House budget writer Aaron Michlewitz said allowing the lottery to go online will give officials in Goldberg’s office the tool “to be competitive in that space.”
“Third time’s the charm for us on this issue,” he said, adding that the policy is expected to survive Healey’s veto pen because she included the measure in her own budget proposal from January.
The budget also represents the second time the House and Senate have had to divvy up revenue from the so-called “Millionaires Tax,” a 4% surtax on incomes over $1 million. Initial proposals from both branches differed on how much money would head to transportation and education initiatives.
The final agreement shuttles $762 million toward education proposals and $538 million to transportation-related initiatives, according to legislative leaders. The split more closely aligns with what the Senate proposed earlier this year.
Among the surtax spending decisions is a $117 million push to permanently offer free community college to students by covering tuition and fees. The provision largely codifies a program Healey rolled out last year dubbed MassReconnect.
Spilka said the proposal will make good on a pledge she offered earlier this year to roll out a “student opportunity plan,” a play on the state’s Student Opportunity Act.
“I really believe this is our future. We talk about Massachusetts being more competitive, when I go out across the whole state, I don’t hear taxes is the reason we need to be more competitive. I hear the high cost of higher education, the high cost of child care, early education and care,” Spilka said.
Beacon Hill legislators will need to approve funding for the free community college program each year, according to legislative leaders.
Lawmakers approved a total of $447 million in funding for the MBTA, including $20 million for a low-income fare relief program, $127 million in operating support, $60 million for capital investments, $36 million for a workforce and safety reserve, and $10 million for an “MBTA Academy” to support workforce training and recruitment.

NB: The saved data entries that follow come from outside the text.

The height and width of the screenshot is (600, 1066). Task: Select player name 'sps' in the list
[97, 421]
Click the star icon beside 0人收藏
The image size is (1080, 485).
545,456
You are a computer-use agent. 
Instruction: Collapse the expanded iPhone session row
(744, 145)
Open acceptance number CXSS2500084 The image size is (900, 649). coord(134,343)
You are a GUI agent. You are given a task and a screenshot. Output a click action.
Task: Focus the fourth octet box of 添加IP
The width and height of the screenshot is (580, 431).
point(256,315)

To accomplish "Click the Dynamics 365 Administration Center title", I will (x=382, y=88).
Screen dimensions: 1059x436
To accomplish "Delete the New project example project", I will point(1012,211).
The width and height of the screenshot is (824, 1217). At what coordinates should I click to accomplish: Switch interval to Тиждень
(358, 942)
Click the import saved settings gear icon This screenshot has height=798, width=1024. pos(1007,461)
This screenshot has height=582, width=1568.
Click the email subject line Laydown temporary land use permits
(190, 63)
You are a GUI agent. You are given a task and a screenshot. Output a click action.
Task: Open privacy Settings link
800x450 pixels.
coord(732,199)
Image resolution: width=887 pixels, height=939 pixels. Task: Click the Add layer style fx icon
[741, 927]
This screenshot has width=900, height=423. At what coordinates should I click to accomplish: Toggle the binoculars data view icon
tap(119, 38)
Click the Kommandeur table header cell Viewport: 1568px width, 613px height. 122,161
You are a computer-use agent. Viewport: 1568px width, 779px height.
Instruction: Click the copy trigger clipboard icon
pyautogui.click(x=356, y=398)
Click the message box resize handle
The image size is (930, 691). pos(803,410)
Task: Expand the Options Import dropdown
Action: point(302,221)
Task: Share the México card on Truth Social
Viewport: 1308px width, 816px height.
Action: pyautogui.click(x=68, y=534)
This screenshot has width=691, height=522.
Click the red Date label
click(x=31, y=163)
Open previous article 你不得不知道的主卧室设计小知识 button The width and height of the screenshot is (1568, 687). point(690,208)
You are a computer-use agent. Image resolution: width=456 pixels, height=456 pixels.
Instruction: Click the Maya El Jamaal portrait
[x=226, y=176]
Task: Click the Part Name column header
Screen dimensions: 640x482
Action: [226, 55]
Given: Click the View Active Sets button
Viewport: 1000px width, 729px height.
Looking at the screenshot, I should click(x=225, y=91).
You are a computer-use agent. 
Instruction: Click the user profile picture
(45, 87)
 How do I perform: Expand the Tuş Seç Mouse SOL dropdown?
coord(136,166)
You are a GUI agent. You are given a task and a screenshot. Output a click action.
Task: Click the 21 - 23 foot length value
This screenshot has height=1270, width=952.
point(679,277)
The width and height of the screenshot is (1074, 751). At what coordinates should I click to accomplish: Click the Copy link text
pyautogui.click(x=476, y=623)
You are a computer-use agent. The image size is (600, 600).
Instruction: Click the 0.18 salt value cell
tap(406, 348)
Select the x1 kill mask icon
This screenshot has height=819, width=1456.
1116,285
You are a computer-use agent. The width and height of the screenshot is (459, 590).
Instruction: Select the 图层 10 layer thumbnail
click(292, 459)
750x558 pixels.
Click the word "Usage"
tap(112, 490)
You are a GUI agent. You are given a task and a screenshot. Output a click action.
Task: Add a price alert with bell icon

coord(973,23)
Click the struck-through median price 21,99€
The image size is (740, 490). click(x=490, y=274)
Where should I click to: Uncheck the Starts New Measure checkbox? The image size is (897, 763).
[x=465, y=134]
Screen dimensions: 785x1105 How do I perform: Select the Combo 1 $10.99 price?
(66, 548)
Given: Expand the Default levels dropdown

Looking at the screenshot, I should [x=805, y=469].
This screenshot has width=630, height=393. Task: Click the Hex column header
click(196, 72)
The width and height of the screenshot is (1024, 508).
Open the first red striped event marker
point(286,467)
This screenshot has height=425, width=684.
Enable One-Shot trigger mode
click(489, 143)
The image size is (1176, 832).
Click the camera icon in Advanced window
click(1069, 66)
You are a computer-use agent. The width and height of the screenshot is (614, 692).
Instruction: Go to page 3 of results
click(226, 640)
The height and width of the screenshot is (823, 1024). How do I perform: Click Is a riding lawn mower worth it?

House Democrats initially proposed $555 million for the MBTA, which House Speaker Ron Mariano described as a “record investment” for a transit agency facing a massive budget gap in the coming years.
Michlewitz said the $447 million set aside for the MBTA is still “record funding.”
“Originally, we went higher on the capital investments, we went higher on the safety reserves. We put our MBTA Academy number at a higher number. So a number of those pieces were shaved down based off of us having them, the Senate not having them. And that’s where you get to the final number,” he said.
Massachusetts started fiscal 2025 without a full spending plan in place for the 14th straight year, according to historical records, and lawmakers took more than two weeks to finalize an agreement.
Michlewitz said volatile revenues over the past year played a role in negotiators going past the annual budget deadline. But components around early education and care also required “a lot of negotiating,” he said.
“I will say one thing in particular, the (early education and care) funding mechanism, there was a lot of negotiating around that. Creating a lot of the pieces related to early education and care, a lot of the outside sections related to that, certainly were stuff that we went back and forth on,” the North End Democrat said.
Rodrigues said the yearly budget is “complicated” and the hold-up was not due to one thing.
“It’s a $58 billion budget, hundreds of outside sections, some major policy changes,” he said. “We always keep our eyes on the revenue numbers but that was not the issue that caused us to be 17 days late. It’s just the size and the complexity.”